WHAT THE EXERCISE ASKS
The required output is the exact sequence of lines from the line holding "1089x612 pixels." to the end of the records, inclusive.

[Collected data entries]
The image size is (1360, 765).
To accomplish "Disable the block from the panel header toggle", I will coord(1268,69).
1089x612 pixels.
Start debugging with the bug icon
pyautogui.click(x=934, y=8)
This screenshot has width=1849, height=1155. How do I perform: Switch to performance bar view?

RESPONSE TO THE EXERCISE
1089x612 pixels.
Start debugging with the bug icon
pyautogui.click(x=934, y=8)
This screenshot has width=1849, height=1155. How do I perform: Switch to performance bar view?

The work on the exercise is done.